女優・冨士眞奈美が語る、古今東西つれづれ話。今回は、結婚観、夫婦観について述懐する。

「男女関係は早く納得したほうがいい」

 前回もお話ししたように、私は結婚を機に、前夫であった脚本家の林秀彦の意向もあって芸能活動を休止した。女優としてもっとも脂が乗っていただろう35歳からの10年間を専業主婦として過ごしたため、女優仲間の野際陽子さんからは「もったいない」などと案じられたこともあった。

 芸能活動を休止できたのも仕事欲……というか、「欲」がなかったからだと思う。

 私は三島市の生まれだけど、伊豆の人間は、「そんなかてゃぁーこと言わねえで一杯やるべえ」という感じ。私もお酒が好きだったし、物事を深く掘り下げなかったから、前夫との結婚生活を楽しむことができたんだと思う。

 私からのアドバイス─なんて大それたものじゃないけれど、男女関係は早く納得したほうがいい。その人を好きか嫌いか考えたとき、自分が「好き」だったら諦める。私は面食いだったのでそれでOK。といっても、結果的に結婚生活に終止符を打ってしまった私が助言しても、説得力に欠けるわね。あはは。

 再独身後、私はすぐに仕事に復帰した。『エプロンおばさん』(フジテレビ系)の主演として、ドラマ出演をすることにした。だって生活をしなければならないんだもの。それまで彼から生活費をもらったことは一切なく、自分の貯金を取り崩して生活をしていた、なんとも奇妙な夫婦生活だったから。

 貯金が底をついてきたため、「あなたそろそろ苦しいわよ」と報告したこともあったけど、彼は外国のタバコをぷかぷかと優雅に吸い、原書を買い、コートもバッグも万年筆も舶来品が好き。節制という言葉を知らない。こだわりの強い人だった。

 そういえば、1976年1月8日、娘が生まれた日のこと。わが家には、前日から、遊び仲間のいっちゃんこと歌手の荒木一郎さんが、当時の女性マネージャーを連れて将棋を指しに来ていた。髪型や服装がとても個性的な女性でキュート。いっちゃんとその女性は1月8日が誕生日。結局その日3人の1月8日生まれがそろうことになった。ハットトリック。

 その席にうろうろしていた私は、明け方、陣痛が起きた。夫は泥酔していて全然役に立たない。「どこへ行くの」「病院よ」「え、何しに」という具合。仕方なくシャワーを浴び、タクシーを拾い、病院へ行って1人で手続きをして出産した。夫は結局、夕方ごろ、お姑さんに連れられて病院へ来て、遠巻きに私を見ていた。

 こうやって綴ると、なんだか彼がヒドい人のように見えるけど、「そんなかてゃーこと言わねぇで一杯やるで」気質の私に後悔はない。好きになったら諦める。そうでもないと、夫婦生活なんてやっていられない。そう思わない?

 いっちゃんは、とっても優しくていい人なんだけど、連れてくる人がコロコロ変わる。こちらは全然覚えられない。

 数年後、「その節はお世話になりました」と声をかけてきたキリッと地味な感じの女性がいて、どなた?と思ったら、1月8日生まれのいっちゃんのマネージャーだった。

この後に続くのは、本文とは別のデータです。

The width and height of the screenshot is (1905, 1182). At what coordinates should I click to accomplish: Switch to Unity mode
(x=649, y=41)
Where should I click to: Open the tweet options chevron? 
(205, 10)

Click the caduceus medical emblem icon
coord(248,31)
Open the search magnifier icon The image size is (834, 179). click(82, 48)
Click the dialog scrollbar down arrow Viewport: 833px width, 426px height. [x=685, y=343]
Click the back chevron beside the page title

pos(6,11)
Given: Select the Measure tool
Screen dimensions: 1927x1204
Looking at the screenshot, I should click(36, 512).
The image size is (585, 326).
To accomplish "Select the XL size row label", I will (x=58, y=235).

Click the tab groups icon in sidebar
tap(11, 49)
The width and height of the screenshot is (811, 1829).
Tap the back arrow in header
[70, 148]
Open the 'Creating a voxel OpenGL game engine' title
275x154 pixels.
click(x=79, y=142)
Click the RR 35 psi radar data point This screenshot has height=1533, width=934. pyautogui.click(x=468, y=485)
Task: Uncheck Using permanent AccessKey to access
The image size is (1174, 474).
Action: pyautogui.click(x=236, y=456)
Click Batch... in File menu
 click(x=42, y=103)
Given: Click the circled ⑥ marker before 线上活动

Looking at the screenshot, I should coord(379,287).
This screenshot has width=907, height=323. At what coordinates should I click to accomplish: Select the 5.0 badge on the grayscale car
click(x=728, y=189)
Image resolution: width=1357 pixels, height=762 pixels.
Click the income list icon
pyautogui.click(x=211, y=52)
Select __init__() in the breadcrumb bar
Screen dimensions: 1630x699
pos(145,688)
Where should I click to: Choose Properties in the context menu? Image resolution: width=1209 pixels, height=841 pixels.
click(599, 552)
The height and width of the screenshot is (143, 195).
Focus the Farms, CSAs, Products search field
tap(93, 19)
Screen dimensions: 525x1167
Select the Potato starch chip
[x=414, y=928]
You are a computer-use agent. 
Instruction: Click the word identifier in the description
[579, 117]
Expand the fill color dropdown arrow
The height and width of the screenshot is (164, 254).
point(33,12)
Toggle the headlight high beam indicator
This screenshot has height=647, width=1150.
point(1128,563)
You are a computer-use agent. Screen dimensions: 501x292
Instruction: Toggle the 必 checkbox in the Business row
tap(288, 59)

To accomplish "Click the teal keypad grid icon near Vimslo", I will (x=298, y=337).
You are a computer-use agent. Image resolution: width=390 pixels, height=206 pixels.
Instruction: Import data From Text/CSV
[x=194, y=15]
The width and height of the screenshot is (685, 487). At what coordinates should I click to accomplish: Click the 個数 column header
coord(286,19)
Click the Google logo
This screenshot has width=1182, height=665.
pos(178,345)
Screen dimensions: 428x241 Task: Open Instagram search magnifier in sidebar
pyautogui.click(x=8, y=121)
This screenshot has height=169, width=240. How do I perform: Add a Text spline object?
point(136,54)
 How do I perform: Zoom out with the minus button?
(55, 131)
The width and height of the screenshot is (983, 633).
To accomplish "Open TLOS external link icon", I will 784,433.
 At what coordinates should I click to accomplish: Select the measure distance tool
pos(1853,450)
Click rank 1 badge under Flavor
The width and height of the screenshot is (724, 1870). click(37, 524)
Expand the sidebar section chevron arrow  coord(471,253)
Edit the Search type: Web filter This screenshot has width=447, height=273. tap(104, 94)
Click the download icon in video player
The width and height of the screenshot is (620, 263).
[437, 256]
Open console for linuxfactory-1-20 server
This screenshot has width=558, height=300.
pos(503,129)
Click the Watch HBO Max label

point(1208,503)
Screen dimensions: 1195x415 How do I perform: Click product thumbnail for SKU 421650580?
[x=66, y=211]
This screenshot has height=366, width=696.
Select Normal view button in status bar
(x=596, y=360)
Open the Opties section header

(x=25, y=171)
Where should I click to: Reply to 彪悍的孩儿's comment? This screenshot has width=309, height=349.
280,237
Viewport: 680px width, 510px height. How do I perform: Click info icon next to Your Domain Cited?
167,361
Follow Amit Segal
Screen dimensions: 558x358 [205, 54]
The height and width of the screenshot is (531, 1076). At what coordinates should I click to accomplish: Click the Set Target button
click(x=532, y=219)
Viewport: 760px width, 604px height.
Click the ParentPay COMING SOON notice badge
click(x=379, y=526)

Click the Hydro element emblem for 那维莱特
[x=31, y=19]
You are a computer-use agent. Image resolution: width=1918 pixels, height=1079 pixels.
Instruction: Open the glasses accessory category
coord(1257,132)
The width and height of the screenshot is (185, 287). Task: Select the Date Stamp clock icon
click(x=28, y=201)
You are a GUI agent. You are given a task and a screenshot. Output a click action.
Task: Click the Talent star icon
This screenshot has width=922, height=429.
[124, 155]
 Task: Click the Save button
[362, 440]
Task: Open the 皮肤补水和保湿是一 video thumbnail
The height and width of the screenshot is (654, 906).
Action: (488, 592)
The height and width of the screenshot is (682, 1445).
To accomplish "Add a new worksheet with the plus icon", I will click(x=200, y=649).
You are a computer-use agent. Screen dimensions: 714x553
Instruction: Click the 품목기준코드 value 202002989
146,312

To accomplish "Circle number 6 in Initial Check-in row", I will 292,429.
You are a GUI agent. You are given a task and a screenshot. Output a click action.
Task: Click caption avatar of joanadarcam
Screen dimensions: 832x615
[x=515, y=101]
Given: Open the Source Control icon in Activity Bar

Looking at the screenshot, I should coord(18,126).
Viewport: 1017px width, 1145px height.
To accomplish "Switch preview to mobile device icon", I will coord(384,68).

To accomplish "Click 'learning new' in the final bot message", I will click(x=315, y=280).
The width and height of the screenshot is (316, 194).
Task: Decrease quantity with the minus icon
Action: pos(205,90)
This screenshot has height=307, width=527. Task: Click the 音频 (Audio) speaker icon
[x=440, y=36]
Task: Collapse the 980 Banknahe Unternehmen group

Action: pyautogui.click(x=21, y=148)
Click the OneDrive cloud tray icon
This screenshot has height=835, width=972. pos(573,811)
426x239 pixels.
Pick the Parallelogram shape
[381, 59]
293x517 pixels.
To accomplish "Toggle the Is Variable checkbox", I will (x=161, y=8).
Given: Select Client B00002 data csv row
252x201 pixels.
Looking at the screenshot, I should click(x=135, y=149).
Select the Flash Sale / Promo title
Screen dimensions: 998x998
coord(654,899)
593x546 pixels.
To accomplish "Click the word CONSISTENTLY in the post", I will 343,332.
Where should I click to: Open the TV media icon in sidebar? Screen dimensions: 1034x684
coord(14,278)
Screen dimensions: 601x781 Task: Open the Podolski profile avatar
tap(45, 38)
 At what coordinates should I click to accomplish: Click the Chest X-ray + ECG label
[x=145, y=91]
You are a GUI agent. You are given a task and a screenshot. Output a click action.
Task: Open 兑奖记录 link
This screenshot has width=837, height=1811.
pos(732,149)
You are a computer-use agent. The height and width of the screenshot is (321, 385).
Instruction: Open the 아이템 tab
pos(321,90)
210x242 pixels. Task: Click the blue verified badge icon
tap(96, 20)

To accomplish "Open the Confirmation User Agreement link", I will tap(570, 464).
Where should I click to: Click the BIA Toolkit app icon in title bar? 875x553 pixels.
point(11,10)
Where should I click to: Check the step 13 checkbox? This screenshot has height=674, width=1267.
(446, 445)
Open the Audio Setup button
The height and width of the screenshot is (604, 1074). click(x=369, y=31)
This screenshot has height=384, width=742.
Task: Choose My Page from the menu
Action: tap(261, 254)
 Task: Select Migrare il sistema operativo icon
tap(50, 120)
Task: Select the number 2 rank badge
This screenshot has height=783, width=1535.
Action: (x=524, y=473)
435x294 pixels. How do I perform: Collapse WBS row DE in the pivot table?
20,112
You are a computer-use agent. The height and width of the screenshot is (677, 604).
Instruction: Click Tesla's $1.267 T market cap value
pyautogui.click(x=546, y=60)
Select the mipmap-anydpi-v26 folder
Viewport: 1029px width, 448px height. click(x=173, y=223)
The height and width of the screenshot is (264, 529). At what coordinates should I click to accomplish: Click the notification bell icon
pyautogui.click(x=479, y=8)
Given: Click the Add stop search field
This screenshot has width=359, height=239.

なんと、そのときは歌手の忌野清志郎さんのマネージャーさんになっていたの。雰囲気がまったく違っていたのでびっくりした。

 清志郎さんといえば、歌うときは派手なメイクで知られていたけど、映画でご一緒するととても気配りのできる優しい方だった。「冨士さん、ご機嫌いかがですか?」なんて、目線を合わせて話しかけてきてくれたりね。

 彼も若くして亡くなったのよね。5月2日がご命日だとか。中村勘三郎さんもだけど、神様はいい人って早く連れていってしまうのね。 

 一方、いっちゃんは、まだとっても元気。得意のマジックでショーをしてるという噂。いっちゃんは、好きなことしかしないのね。それが元気のもと、魅力。昔の仲間がまだ元気なのはうれしいものよね。

 ふじ・まなみ ●静岡県生まれ。県立三島北高校卒。1956年NHKテレビドラマ『この瞳』で主演デビュー。1957年にはNHKの専属第1号に。俳優座付属養成所卒。俳人、作家としても知られ、句集をはじめ著書多数。